In latest versions of Maven, you need to create an authorization token in GitHub (see more info directly on GitHub documentation pages), and put it instead of ???.
In the built dist folder, the files will be organized as follows:
<name>-sut.jar will be the non-instrumented SUTs, whereas their executable drivers for white-box testing will be called <name>-evomaster-runner.jar.
Instrumentation can be done at runtime by attaching the evomaster-agent.jar JavaAgent. If you are running experiments with EvoMaster, this will be automatically attached when running experiments with experiment scripts (discussed in next section). Or it can be attached manually with JVM option -Devomaster.instrumentation.jar.path=evomaster-agent.jar when starting the driver.
You can also build (and install) each module separately, based on needs. For example, a Maven module can be installed with:
mvn clean install -DskipTests
However, it is important to understand how this repository is structured, to be able to effectively navigate through it.
Each folder represents a set of SUTs (and drivers) that can be built using the same tools.
For example, the folder jdk_8_maven contains all the SUTs that need JDK 8 and are built with Maven.
On the other hand, the SUTs in the folder jdk_11_gradle require JDK 11 and Gradle.
For thr JVM, each module has 2 submodules, called cs (short for "Case Study") and em (short for "EvoMaster").
cs contains all the source code of the different SUTs, whereas em contains all the drivers.
Note: building a top-module will build as well all of its internal submodules.
The EvoMaster driver classes for Java  are called EmbeddedEvoMasterController.
Note that Java also has a different kind of driver called ExternalEvoMasterController.
The difference is that in External the SUT is started on a separated process, and not running in the same JVM of the driver itself.
To simplify the running of experiments, we provide different scripts under the experiments folder:
- bb-exp.py: to set up black-box experiments, generating Bash scripts.
- wb-exp.py: to set up white-box experiments, generating Bash scripts.
- schedule.py: to enable running and scheduling Bash job scripts in parallel.
For debugging/experimenting with EvoMaster in white-box testing, you can also "start" each driver directly from an IDE (e.g., IntelliJ).

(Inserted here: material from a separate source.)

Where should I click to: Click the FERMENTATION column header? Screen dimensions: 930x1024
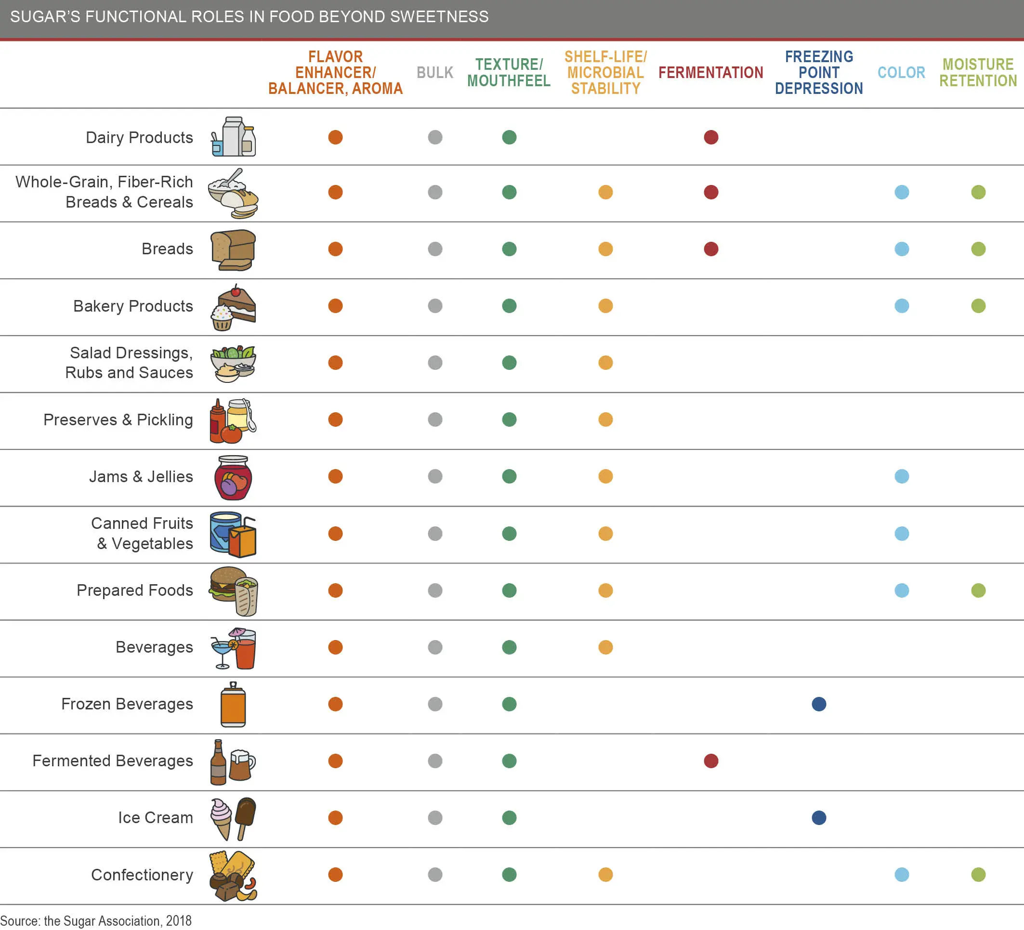click(710, 73)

Each of these drivers has a "main" method that is running a REST API (binding on default port 40100), where each operation (like start/stop/reset the SUT) can be called via an HTTP message by EvoMaster.
The old releases of EMB are linked in version number with the release of EvoMaster, as EvoMaster's libraries are used in the drivers (e.g., to clean databases and configure auth info).

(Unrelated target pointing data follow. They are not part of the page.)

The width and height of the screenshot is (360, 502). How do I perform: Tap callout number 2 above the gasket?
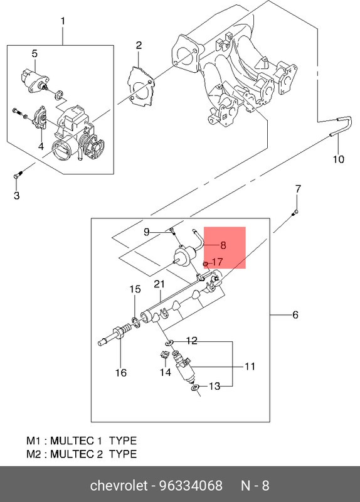139,45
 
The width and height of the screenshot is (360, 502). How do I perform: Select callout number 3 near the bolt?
17,196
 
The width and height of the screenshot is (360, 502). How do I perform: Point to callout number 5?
34,53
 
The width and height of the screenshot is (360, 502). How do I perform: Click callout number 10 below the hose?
338,159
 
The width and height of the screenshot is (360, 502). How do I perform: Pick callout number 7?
298,188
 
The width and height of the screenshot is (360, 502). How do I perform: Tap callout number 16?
120,373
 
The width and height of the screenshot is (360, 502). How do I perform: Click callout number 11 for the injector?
250,366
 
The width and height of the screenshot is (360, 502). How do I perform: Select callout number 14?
165,372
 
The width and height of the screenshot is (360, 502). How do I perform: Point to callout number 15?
135,289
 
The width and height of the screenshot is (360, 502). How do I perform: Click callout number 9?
146,232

In the Git repository of EMB, we did tag the versions of EMB.
See the releases page.
For example, to use version X, you can check out the Git commit
of EMB tagged with version X.
To see the current available tags, from a command-line you can execute:
git tag
Then, to switch to a specific tag X (e.g., v1.0.0), you can run:
git checkout tags/v1.0.0
Finally, if for any reason you need to switch back to the latest snapshot version, you can run:
git checkout master
There is an issue if you try to checkout an old version.
Not only Java broke backward compatibility with JDK 9, but also Maven...
If you try to build with Maven and get an error regarding
maven-processor-plugin, you might have to add manually
the following plugin dependency version:
<plugin>
    <groupId>org.bsc.maven</groupId>
    <artifactId>maven-processor-plugin</artifactId>
    <version>3.3.3</version>
</plugin>
Branch develop is using the most recent SNAPSHOT version of EvoMaster. As that is not published online, you need to clone its repository, and build it locally (see its documentation on how to do it).